A senhora não considera relevante essa aparente contradição dele?
Eu aplaudo o general Freire Gomes, porque o que realmente importa foi a atitude que ele tomou num momento crucial da história do país. E eu tenho certeza e plena convicção que é por isso que ele vai ser lembrado pela história, por ter aderido ao lado certo da história. Foi corajoso, foi destemido e acabou tendo a cabeça cortada por ter agido da forma correta. Ele respeitou a Constituição, ele bateu continência para a Constituição e para o Estado Democrático e acabou sendo degolado por isso. A história vai se recordar dele por isso, e não pelo que ele falou ou deixou de falar no Supremo Tribunal Federal.

Por que a senhora acha que ele baixou o tom no STF?
Eu só posso interpretar dentro dessa dessa ideia de que o militar não gosta de delatar. Porque uma coisa é você falar para a polícia judiciária, outra é falar em juízo. Os depoimentos que são colhidos na fase inquisitorial não têm força probante. Só dentro da instrução criminal é que passarão a ter. Talvez ele não tenha se sentido confortável em expor um colega. Os militares têm essa questão da coesão. Eles são defendidos pelo escudo do outro dentro de uma guerra. Isso é a minha percepção, que o X-9 (expressão popular usada para definir delatores) é uma pessoa malvista dentro das Forças Armadas.

Se militares forem condenados, como o STM vai tratá-los?
Eles podem perder a patente mesmo que não houver condenação. Quando a pena é superior a dois anos, cabe uma representação por indignidade ou incompatibilidade com o oficialato. No caso, indignidade porque um réu condenado é indigno de vestir a farda.
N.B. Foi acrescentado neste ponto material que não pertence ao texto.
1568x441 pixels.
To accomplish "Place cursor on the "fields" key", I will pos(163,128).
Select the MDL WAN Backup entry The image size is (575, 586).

Aí o Ministério Público Militar precisa oferecer a ação. Quando a pena é abaixo de dois anos, cabe um Conselho de Justificação, que é instaurado no comando ao qual o militar pertence. Aí o comandante pode ou não mandar o processo para o STM. Agora, pode haver também representação por incompatibilidade, que seria uma iniciativa do Ministério Público Militar.

Como esses casos costumam ser tratados no STM?
Eu já julguei um caso de um oficial incompatível com o oficialato. Ele não era nenhum criminoso, mas ele chegava tarde, era punido, estava sempre malfardado, uma pessoa que não se adequou à vida militar. Entendeu-se que ele não era indigno, ele era simplesmente incompatível. E não havia crime nenhum. Normalmente, essas essas representações e conselhos só são oferecidos depois que a sentença penal transita em julgado (quando não cabem mais recursos à condenação).

Se um militar foi expulso das Forças Armadas, mesmo sem ter cometido crime, o mais provável é que esses 22 réus do STF também sejam expulsos, mesmo sem condenação no STF?
Eu acredito que sim, pelo fato de ter havido recentemente uma condenação unânime de um oficial que fazia política nas mídias digitais. O general Tomás Paiva (atual comandante do Exército) já havia dito que estava proibido e deu uma ordem com a tropa formada. O oficial simplesmente ignorou e continuou. O Ministério Público ofereceu a denúncia e a punição foi decidida por unanimidade. Também puniu por unanimidade um coronel que ofendeu, na época do 8 de Janeiro, nas mídias sociais, o comandante do Exército.

O que acontece após a expulsão das Forças Armadas?
Aí é um “morto ficto”. Se ele tiver família, o soldo passa para a família. Se não tiver família, ele perde tudo. O que também é um problema jurídico. Afinal, ele contribuiu a vida inteira para a previdência. A sanção de perder a patente eu até acho muito justa. Agora, perder o soldo, eu tenho minhas dúvidas. Mas nunca foi questionado isso. Isso é competência exclusiva do STM. Nisso, o Supremo não vai poder se pronunciar, é uma punição administrativa, como um servidor que é condenado por improbidade e perde o cargo.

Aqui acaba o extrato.